You're Invited to a Key Party: "A passwordless login process will let users choose their phones as the main authentication device for apps, websites, and other digital services ... made possible through the use of a unique cryptographic token called a passkey that is shared between the phone and the website." All the tech giants want to roll out FIDO passkey technology in the coming year.

+ Major General News: "The Biden administration had sought to keep much intelligence secret to avoid provoking Vladimir Putin into a wider war. That cautious calculation appears to have changed in recent weeks, as countries have voiced overt support for Ukraine and supplied far more lethal equipment, including much-needed artillery and ammunition." US intelligence helping Ukraine kill Russian generals, report says. Whether it's US intel or Ukrainian know-how or some combination of the two, there are a lot of Russian generals being killed.

+ The Toll: "The Covid pandemic has caused the deaths of nearly 15 million people around the world, the World Health Organization estimates. That is 13% more deaths than normally expected over two years. The WHO believes many countries undercounted the numbers who died from Covid - only 5.4 million were reported. In India, there were 4.7 million Covid deaths, it says - 10 times the official figures - and almost a third of Covid deaths globally." (This report has been in the works for a while. India was working to delay it.)

+ Beyond Terrible: This is story about the caste system, misogyny, and a rape culture. And it's terrible. "A 13-year-old girl who was allegedly gang-raped by four men in India, was allegedly raped again by a police officer after she tried to seek his help in reporting the initial attack."

+ Plastic Figure: "A new report shows that U.S. plastic recycling rates have declined from about 8.7% to between 5% and 6%, revealing the challenges and shortcomings of the country's waste management infrastructure and policies." Plastics Recycling 'Does Not Work.'

+ Panic A Tax: Over 60 million Americans have taxes so simple the IRS could do them automatically. (But that would be a bummer for corporations that live off of doing tax returns, so never mind.)
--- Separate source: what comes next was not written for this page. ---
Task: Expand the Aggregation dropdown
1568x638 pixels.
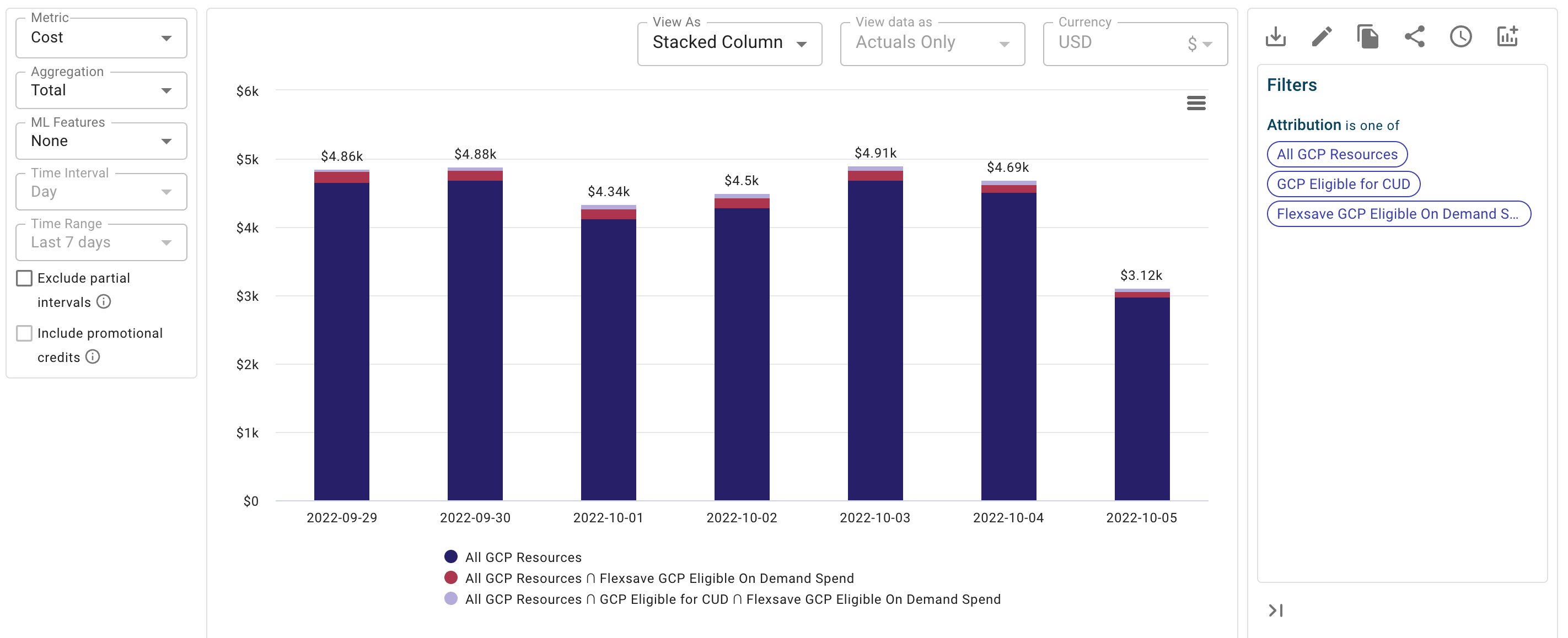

+ Liver Let Die: "The Liver King does own shirts, first of all. Several, he claims. I haven't personally seen them, because when he greeted me in the cavernous entryway of his Texas mansion, he wasn't wearing one. Nor did I see any in his closet later, which—though it contains approximately 900 identical pairs of athletic shorts and enough guns and ammunition to arm the military of a smaller nation—did not seem to contain even a single t-shirt. Nonetheless, he assured me that there are a few in there, somewhere ... A shirt would only muffle the Liver King's message: that the modern world has made men unconscionably soft, and that the only way to fight back is by living more like our earliest, most-jacked ancestors." GQ: In the Court of the Liver King. (This dude looks like he works out.)


Bottom of the News

"Clearly, this man was crying out for help and in a desperate state of "Someone notice my pain!" threw this life advice on the board. Or maybe he peeked into a crystal ball earlier that day and knew the Rockies were about to get demolished 10-2 by the lowly Nationals." The Rockies' scoreboard operator is going through some stuff.

+ "Asked about the pooping allegation, she responded: 'No, never,' then added, 'maybe I am getting old.'"

+ And we end where we began. ‘A five-day wait for $5,000': the man who queues for the uber-rich. "It's a strange career, but one which has given Samuel a front row seat at some of the biggest cultural events of the last decade – and a job which perhaps sums up the state of capitalism, and inequality, in 2022."